Il y a souvent une rencontre à l’origine des livres de Maximilien Le Roy : humaine comme celle de Mahmoud Abu Srour qui lui donna envie d’écrire « Faire le mur » (paru chez Casterman), récit de l’intérieur sur la vie des palestiniens, prisonniers sur leur propre territoire ou littéraire, en l’occurrence un script que Michel Onfray avait au départ écrit pour le cinéma, qui le poussa à raconter la vie de Nietzsche et sa soif d’absolu et de liberté dans « Nietzsche » (chez Delcourt). Cette fois encore, c’est le récit d’un destin hors du commun raconté dans « De l’Indochine coloniale au Vietnam libre » (aux éditions les Indes savantes) par Albert Clavier lui-même qui l’incita à rencontrer ce vieux monsieur et à s’emparer de son histoire extra ordinaire.

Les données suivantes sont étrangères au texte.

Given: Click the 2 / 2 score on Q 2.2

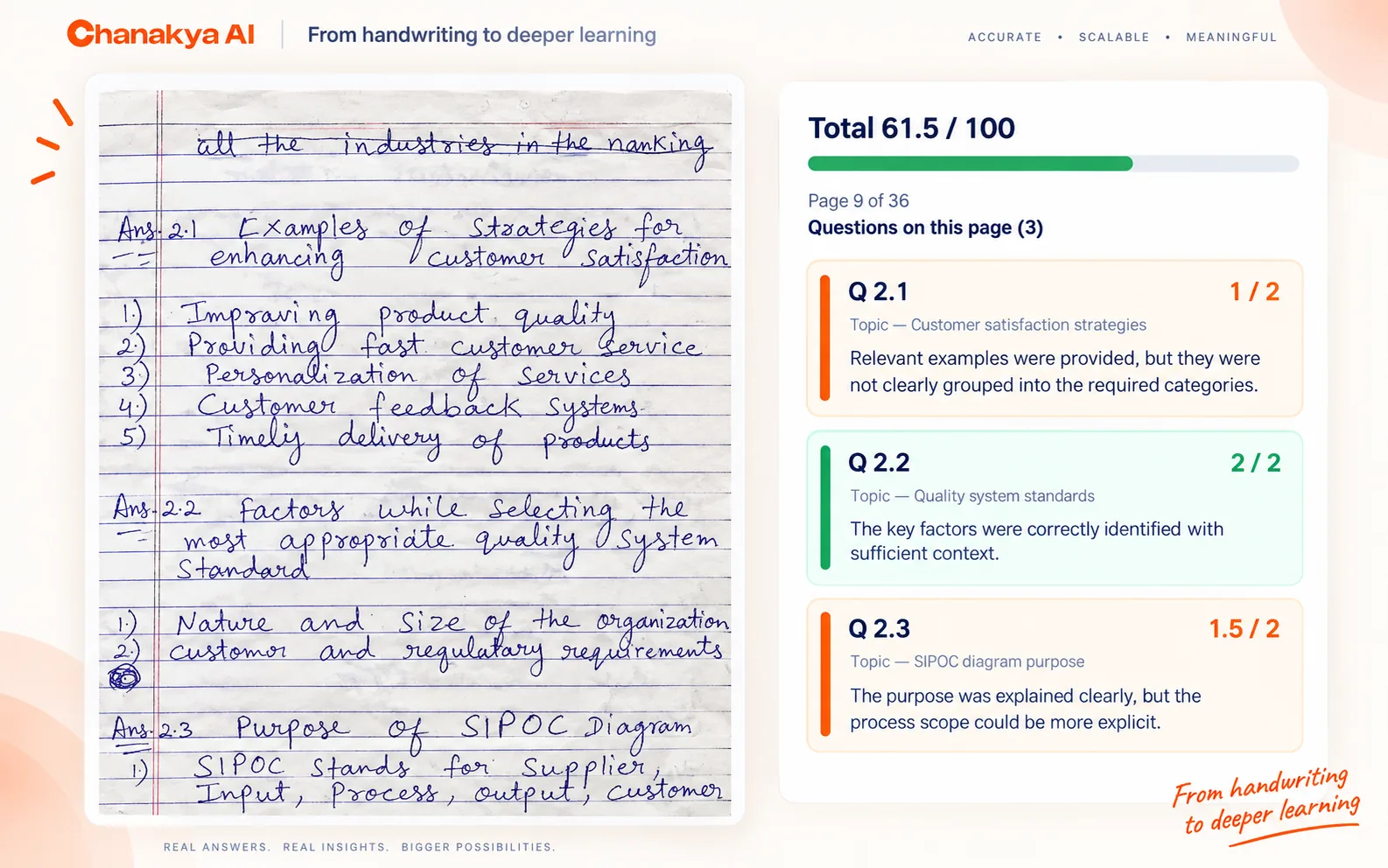Looking at the screenshot, I should (x=1255, y=462).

Celle d’un jeune engagé volontaire dans l’engouement de la libération de 1945 qui se retrouve parachuté en Indochine pour assurer le « rôle civilisateur de la France dans ce pays ». Arrivé sur place, le jeune homme d’à peine 20 ans, frère de résistant communiste, se rend alors compte que les troupes coloniales ne font en fait que reproduire ce que les nazis leur ont fait subir quelques années plus tôt sur leur propre territoire. Exécutions sommaires pour l’exemple, tortures, rafles, têtes de combattants vietminh fichées sur des piquets : anéanti par ce dont il est témoin chaque jour, Albert Clavier s’arrange pour être nommé dans les bureaux, à la comptabilité. Son malaise grandissant, la rencontre de Bat, habitant de Lang Son et l’impunité avec laquelle les soldats continuent à commettre viols et autres exactions (les supérieurs ferment les yeux voire les cautionnent) le poussent un peu plus tard à rejoindre la résistance vietminh…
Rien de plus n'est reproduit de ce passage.